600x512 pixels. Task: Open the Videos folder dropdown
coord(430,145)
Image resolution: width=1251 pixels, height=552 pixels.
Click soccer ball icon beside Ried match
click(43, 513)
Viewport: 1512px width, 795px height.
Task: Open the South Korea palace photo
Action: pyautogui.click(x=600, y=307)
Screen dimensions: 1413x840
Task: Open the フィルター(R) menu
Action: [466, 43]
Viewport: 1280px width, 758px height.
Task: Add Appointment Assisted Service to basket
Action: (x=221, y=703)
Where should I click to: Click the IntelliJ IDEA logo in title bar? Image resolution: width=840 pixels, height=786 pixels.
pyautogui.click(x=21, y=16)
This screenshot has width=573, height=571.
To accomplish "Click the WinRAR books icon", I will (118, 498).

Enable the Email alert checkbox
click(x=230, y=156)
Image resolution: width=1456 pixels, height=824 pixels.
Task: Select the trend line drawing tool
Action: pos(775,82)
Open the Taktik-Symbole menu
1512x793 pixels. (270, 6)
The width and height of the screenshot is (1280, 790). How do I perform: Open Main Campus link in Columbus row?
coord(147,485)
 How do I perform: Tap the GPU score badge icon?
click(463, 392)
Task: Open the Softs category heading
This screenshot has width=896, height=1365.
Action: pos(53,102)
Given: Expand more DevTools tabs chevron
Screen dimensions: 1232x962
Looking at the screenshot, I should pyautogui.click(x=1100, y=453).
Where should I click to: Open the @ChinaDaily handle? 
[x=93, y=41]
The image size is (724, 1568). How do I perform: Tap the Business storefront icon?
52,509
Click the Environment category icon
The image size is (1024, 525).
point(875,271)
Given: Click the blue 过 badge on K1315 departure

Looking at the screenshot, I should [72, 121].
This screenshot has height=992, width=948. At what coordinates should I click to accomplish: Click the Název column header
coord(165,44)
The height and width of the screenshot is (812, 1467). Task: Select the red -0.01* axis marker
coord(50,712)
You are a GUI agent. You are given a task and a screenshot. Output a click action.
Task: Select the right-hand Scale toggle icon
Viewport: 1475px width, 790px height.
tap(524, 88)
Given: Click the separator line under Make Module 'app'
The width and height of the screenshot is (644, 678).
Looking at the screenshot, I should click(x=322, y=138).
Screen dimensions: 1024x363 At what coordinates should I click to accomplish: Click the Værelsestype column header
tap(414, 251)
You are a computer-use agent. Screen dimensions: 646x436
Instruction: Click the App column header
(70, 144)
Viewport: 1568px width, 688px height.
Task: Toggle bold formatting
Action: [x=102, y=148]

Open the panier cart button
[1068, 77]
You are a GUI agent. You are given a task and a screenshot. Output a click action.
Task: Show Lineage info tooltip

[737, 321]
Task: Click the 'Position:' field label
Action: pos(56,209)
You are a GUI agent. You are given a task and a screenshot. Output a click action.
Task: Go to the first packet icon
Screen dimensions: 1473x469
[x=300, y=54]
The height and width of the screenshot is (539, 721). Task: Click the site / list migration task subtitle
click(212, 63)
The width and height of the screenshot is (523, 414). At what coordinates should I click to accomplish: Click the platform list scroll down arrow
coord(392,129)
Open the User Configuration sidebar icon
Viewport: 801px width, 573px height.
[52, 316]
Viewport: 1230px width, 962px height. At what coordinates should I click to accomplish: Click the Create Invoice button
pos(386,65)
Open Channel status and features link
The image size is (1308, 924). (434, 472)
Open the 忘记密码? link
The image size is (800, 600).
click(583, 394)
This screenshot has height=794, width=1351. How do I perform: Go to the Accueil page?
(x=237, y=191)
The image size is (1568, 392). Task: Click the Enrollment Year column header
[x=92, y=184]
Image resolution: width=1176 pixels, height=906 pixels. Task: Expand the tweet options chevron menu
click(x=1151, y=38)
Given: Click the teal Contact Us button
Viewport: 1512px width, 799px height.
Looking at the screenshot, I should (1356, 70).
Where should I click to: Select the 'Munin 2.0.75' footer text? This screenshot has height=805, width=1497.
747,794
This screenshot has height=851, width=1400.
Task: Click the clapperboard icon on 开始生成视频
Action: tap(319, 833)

[Exercise instructions] Reproduce the records above verbatim, from first line to last.

[Full solution]
600x512 pixels. Task: Open the Videos folder dropdown
coord(430,145)
Image resolution: width=1251 pixels, height=552 pixels.
Click soccer ball icon beside Ried match
click(43, 513)
Viewport: 1512px width, 795px height.
Task: Open the South Korea palace photo
Action: pyautogui.click(x=600, y=307)
Screen dimensions: 1413x840
Task: Open the フィルター(R) menu
Action: [466, 43]
Viewport: 1280px width, 758px height.
Task: Add Appointment Assisted Service to basket
Action: (x=221, y=703)
Where should I click to: Click the IntelliJ IDEA logo in title bar? Image resolution: width=840 pixels, height=786 pixels.
pyautogui.click(x=21, y=16)
This screenshot has width=573, height=571.
To accomplish "Click the WinRAR books icon", I will (118, 498).

Enable the Email alert checkbox
click(x=230, y=156)
Image resolution: width=1456 pixels, height=824 pixels.
Task: Select the trend line drawing tool
Action: pos(775,82)
Open the Taktik-Symbole menu
1512x793 pixels. (270, 6)
The width and height of the screenshot is (1280, 790). How do I perform: Open Main Campus link in Columbus row?
coord(147,485)
 How do I perform: Tap the GPU score badge icon?
click(463, 392)
Task: Open the Softs category heading
This screenshot has width=896, height=1365.
Action: pos(53,102)
Given: Expand more DevTools tabs chevron
Screen dimensions: 1232x962
Looking at the screenshot, I should pyautogui.click(x=1100, y=453).
Where should I click to: Open the @ChinaDaily handle? 
[x=93, y=41]
The image size is (724, 1568). How do I perform: Tap the Business storefront icon?
52,509
Click the Environment category icon
The image size is (1024, 525).
point(875,271)
Given: Click the blue 过 badge on K1315 departure

Looking at the screenshot, I should [72, 121].
This screenshot has height=992, width=948. At what coordinates should I click to accomplish: Click the Název column header
coord(165,44)
The height and width of the screenshot is (812, 1467). Task: Select the red -0.01* axis marker
coord(50,712)
You are a GUI agent. You are given a task and a screenshot. Output a click action.
Task: Select the right-hand Scale toggle icon
Viewport: 1475px width, 790px height.
tap(524, 88)
Given: Click the separator line under Make Module 'app'
The width and height of the screenshot is (644, 678).
Looking at the screenshot, I should click(x=322, y=138).
Screen dimensions: 1024x363 At what coordinates should I click to accomplish: Click the Værelsestype column header
tap(414, 251)
You are a computer-use agent. Screen dimensions: 646x436
Instruction: Click the App column header
(70, 144)
Viewport: 1568px width, 688px height.
Task: Toggle bold formatting
Action: [x=102, y=148]

Open the panier cart button
[1068, 77]
You are a GUI agent. You are given a task and a screenshot. Output a click action.
Task: Show Lineage info tooltip

[737, 321]
Task: Click the 'Position:' field label
Action: pos(56,209)
You are a GUI agent. You are given a task and a screenshot. Output a click action.
Task: Go to the first packet icon
Screen dimensions: 1473x469
[x=300, y=54]
The height and width of the screenshot is (539, 721). Task: Click the site / list migration task subtitle
click(212, 63)
The width and height of the screenshot is (523, 414). At what coordinates should I click to accomplish: Click the platform list scroll down arrow
coord(392,129)
Open the User Configuration sidebar icon
Viewport: 801px width, 573px height.
[52, 316]
Viewport: 1230px width, 962px height. At what coordinates should I click to accomplish: Click the Create Invoice button
pos(386,65)
Open Channel status and features link
The image size is (1308, 924). (434, 472)
Open the 忘记密码? link
The image size is (800, 600).
click(583, 394)
This screenshot has height=794, width=1351. How do I perform: Go to the Accueil page?
(x=237, y=191)
The image size is (1568, 392). Task: Click the Enrollment Year column header
[x=92, y=184]
Image resolution: width=1176 pixels, height=906 pixels. Task: Expand the tweet options chevron menu
click(x=1151, y=38)
Given: Click the teal Contact Us button
Viewport: 1512px width, 799px height.
Looking at the screenshot, I should (1356, 70).
Where should I click to: Select the 'Munin 2.0.75' footer text? This screenshot has height=805, width=1497.
747,794
This screenshot has height=851, width=1400.
Task: Click the clapperboard icon on 开始生成视频
Action: tap(319, 833)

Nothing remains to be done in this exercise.